Ibnu Katsir misalnya menafsirkan tempat tersebut
adalah di antara Laut Persia yang condong ke timur dan Laut Rum yang condong ke
barat. Menurut Jalaluddin as-Suyuthi tempat itu adanya di sekitar wilayah
Suriah dan Pelestina. Sayyid Quthb lain lagi pendapatnya, menurut beliau tempat
itu adalah Laut Murrah (pahit) dan Danau Timsah (buaya) atau tempat bertemu dua
Teluk Aqabah dan Terusan Suez di Laut Merah.
Mana yang
benar, wa
Allahu A’lam – hanya Allah Yang Maha Tahu. Karena Allah hanya
memberi tahu bahwa tempat itu adalah : “Dia membiarkan dua lautan mengalir yang keduanya kemudian bertemu,
antara keduanya ada batas yang tidak dilampaui oleh masing-masing.”
(QS 55:19-20)
Dengan menyebut bahwa di tempat tersebut dua laut
bertemu dan di antara keduanya ada batas yang tidak dilampaui masing-masing,
maka bisa jadi juga tempat tersebut adalah suatu tempat yang bisa kita lihat
dengan begitu jelas seperti pada gambar di paling atas yaitu Indonesia.
Tempat bertemunya
dua lautan tersebut yaitu Lautan Hindia dan Lautan Pacific, sungguh suatu
tempat yang sangat kaya raya. Kekayaan laut kita ini dijelaskan lebih detil di
ayat berikut : “Dan
Dia-lah, Allah yang menundukkan lautan (untukmu) agar kamu dapat memakan daripadanya daging yang segar (ikan), dan kamu
mengeluarkan dari lautan itu perhiasan yang kamu pakai; dan kamu melihat bahtera berlayar padanya, dan
supaya kamu mencari (keuntungan) dari karunia-Nya, dan supaya kamu bersyukur.”
(QS 16 :14)
Indonesia yang memiliki luas daratan 1.92 km2,
memiliki luas lautan 3.26 km2 atau 1.7 kali luas daratannya. Bila sesuai ayat
tersebut di atas bahwa laut adalah sumber pangan, perhiasan, energy,
konstruksi, perdagangan – maka sungguh masih sangat besar potensi yang belum
digarap itu.
Laut kita yang di
peta tersebut di atas diapit oleh dua lautan besar membuat laut kita sangat
kaya dengan biodiversity – ke aneka ragaman hayati. Yang
disebut lahm dalam
ayat tersebut umumnya diterjemahkan sebagai daging yang segar (ikan), namun
bisa juga berbagai hasil laut yang menjadi sumber pangan yang tiada batas.

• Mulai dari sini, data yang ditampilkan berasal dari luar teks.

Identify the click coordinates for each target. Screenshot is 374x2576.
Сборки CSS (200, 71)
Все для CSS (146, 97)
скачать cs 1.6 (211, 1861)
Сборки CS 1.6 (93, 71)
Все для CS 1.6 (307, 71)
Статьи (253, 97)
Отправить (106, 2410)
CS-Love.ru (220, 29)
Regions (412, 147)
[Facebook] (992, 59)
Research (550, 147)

Krisis pangan yang saya singgung di awal tulisan ini
antara lain disebabkan oleh orientasi sumber pangan utama penduduk bumi saat
ini baru pada sumber pangan dari daratan. Sedangkan luas permukaan bumi 75
%-nya lautan dan hanya sekitar 25 % daratan. Yang 25 % inipun disesaki dengan
penduduk bumi yang terus bertambah – lantas dari mana sumber pangan nantinya ?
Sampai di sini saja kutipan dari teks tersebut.